The sensitivity of CPE surveillance tests from stool or rectal swabs was found to be 87.3% in our present study. That is, 12.7% of patients with CPE colonization would be missed if only stool surveillance tests were used. The CPE clearance rate was shown in our present analysis to be lower in the stool CPE-positive group than the stool CPE-negative group. The transmission rates were similar however when compared according to the results of the initial surveillance tests for CPE.
Because of the high morbidity and mortality associated with CPE infection, multimodal interventions for infection control and prevention in relation to this pathogen are strictly recommended in many countries [4]. In addition to hand hygiene, contact precautions, environmental cleaning, and antimicrobial stewardship, active surveillance can also be performed to control transmission in patients at a high risk of CPE colonization [7, 8]. However, the optimal anatomic sites for CPE surveillance in addition to stool sampling have not yet been determined [9, 10]. WHO and CDC guidelines currently recommend CPE surveillance testing using stools or rectal swabs. However, as indicated in a previous study, the sensitivity for detecting CPE in this way is still only about 88% (95% CI 68–97), which will lead to a relatively high proportion of false-negative test results [5]. In our current study, we confirmed this sensitivity level (87.3%), and that it is suboptimal for definitively ruling out CPE colonization. Notably however, we found that a combination of stool and sputum testing will detect CPE colonization with a better sensitivity of 93.7%.
To the best of our knowledge, there remains little available evidence whether additional surveillance tests at sites other than stool could usefully improve the sensitivity of CPE detection [5]. In our current study cohort, 10 patients in the initial stool CPE-negative group showed a conversion to CPE positivity in a subsequent stool sample at a median of 6.0 days, and 9 of these patients had initial CPE-positive results from a sputum test. Although these patients would still have been confirmed with a CPE infection after about one week if surveillance tests had not been conducted at other sites, the transmission rate from close contact with other individuals was not significantly different among our initial stool CPE-positive, the initial sputum CPE-positive, and the initial CPE-positive from other sites groups. Hence, the risk of CPE transmission might be increased in situations where only stool testing is done and contact precautions are not taken in the period before the index patient is confirmed as being positive. Additional surveillance tests at sites other than the stool would thus have value in terms of control and prevention of CPE transmission. However, this would necessarily increase medical costs and the clinical burden in hospitals. We thus suggest that stool and sputum testing for CPE may be reasonable in resource-limited settings and that additional sites such as sputum, urine, and drained fluid can be tested in more well-resourced settings. Because of the small sample sizes of the close contacts with our index patients in the initial CPE-positive at other sites group, further studies with a larger cohort are needed to evaluate the transmission profile for cases such as these.
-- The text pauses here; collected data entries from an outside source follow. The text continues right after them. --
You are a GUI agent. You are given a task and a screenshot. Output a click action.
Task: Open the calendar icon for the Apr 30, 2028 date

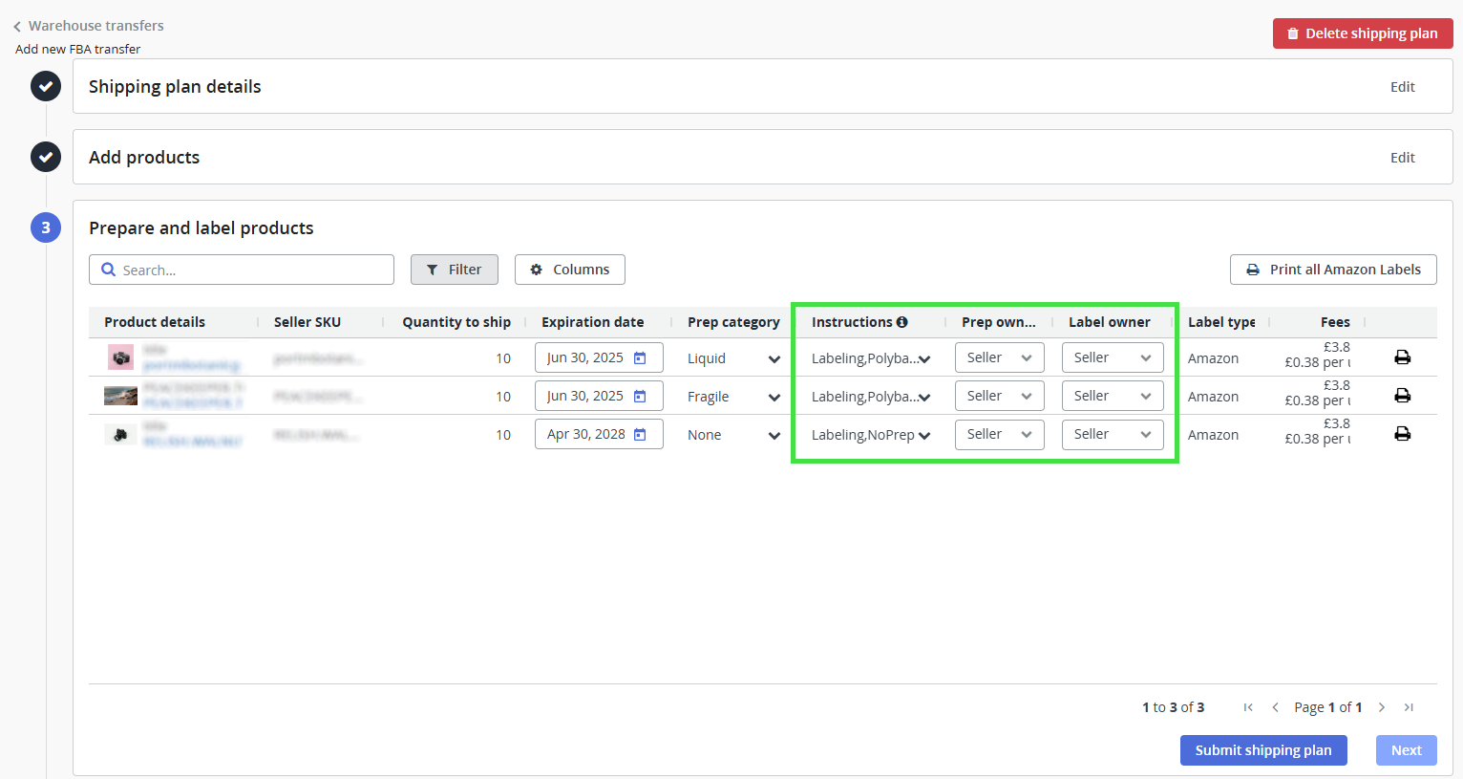pyautogui.click(x=640, y=434)

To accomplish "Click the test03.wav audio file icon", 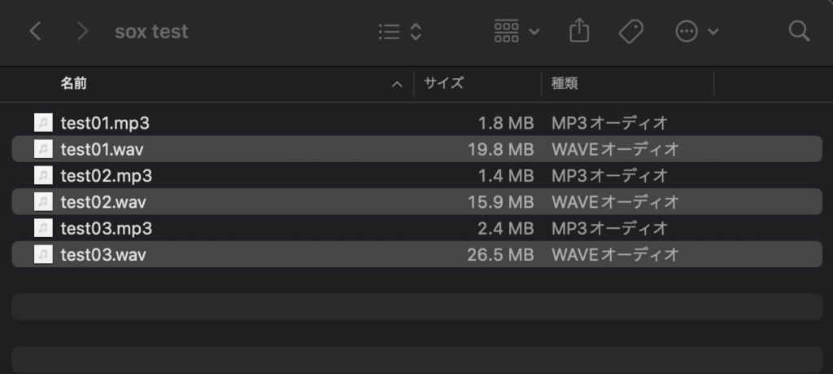I will 43,254.
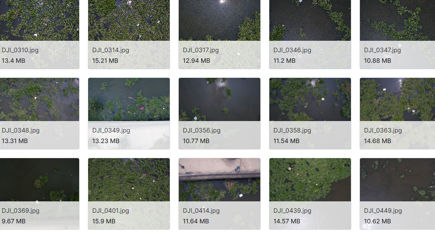Open the DJI_0310.jpg image thumbnail
Screen dimensions: 435x236
[40, 34]
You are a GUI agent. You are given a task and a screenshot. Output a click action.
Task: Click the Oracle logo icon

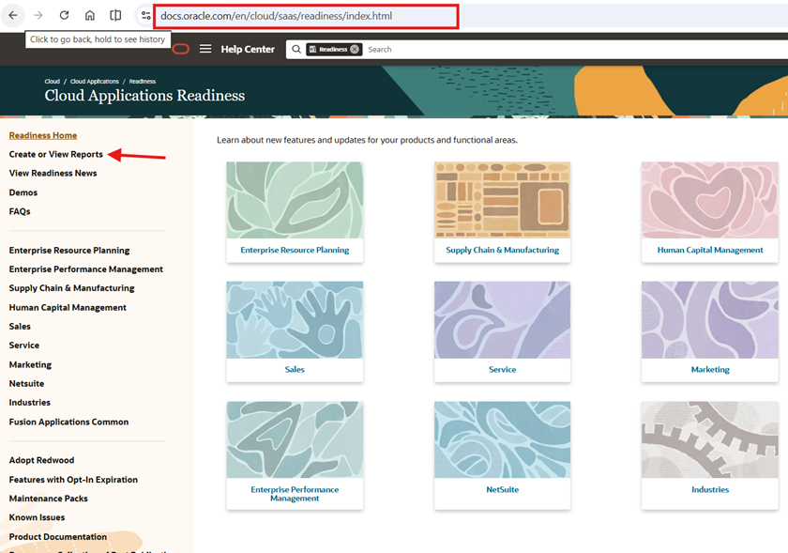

We found from our present analysis that the clearance of CPE was more common among the initial stool CPE-negative cases that had a positive isolation of these bacteria from urine, bile, and JP or pigtail drained fluid than from the sputum (9/10 vs 1/10 patients). We speculated that a subsequent CPE positive result from a stool sample would be likely in the patients who showed a positive result in an initial sputum sample because sputum can be ingested into the gastrointestinal tract if swallowed. Conversely, this may be less likely in patients showing CPE positivity at other sites such as urine that are not directly connected with the gastrointestinal tract.
This study had some limitations of note. First, the analysis was performed in a single tertiary care hospital, and most of the enrolled patients had undergone a liver transplantation. Because such cases involve the use of several different medical devices, require mechanical ventilation, and have a higher risk of exposure to antimicrobial agents and thus they have a greater risk of CPE colonization than the general population [11, 12]. Second, we did not perform genetic analyses of the CPE strains to compare the isolates from close contact patients and index cases. In the absence of any bacterial sequencing data, and given that the prevalence of CPE colonization has been increasing in both hospital and community settings [13], it was therefore not definitive that all of the transmission cases we examined had arisen due to exposure to one of our index patients. Third, because we defined CPE clearance as three consecutive negative surveillance tests in one week, patients who did not complete this rate of testing could not be regarded as cleared and this may have biased our data. Finally, a substantial portion of the close contact hospital patients had already been discharged and did not undergo surveillance testing for CPE.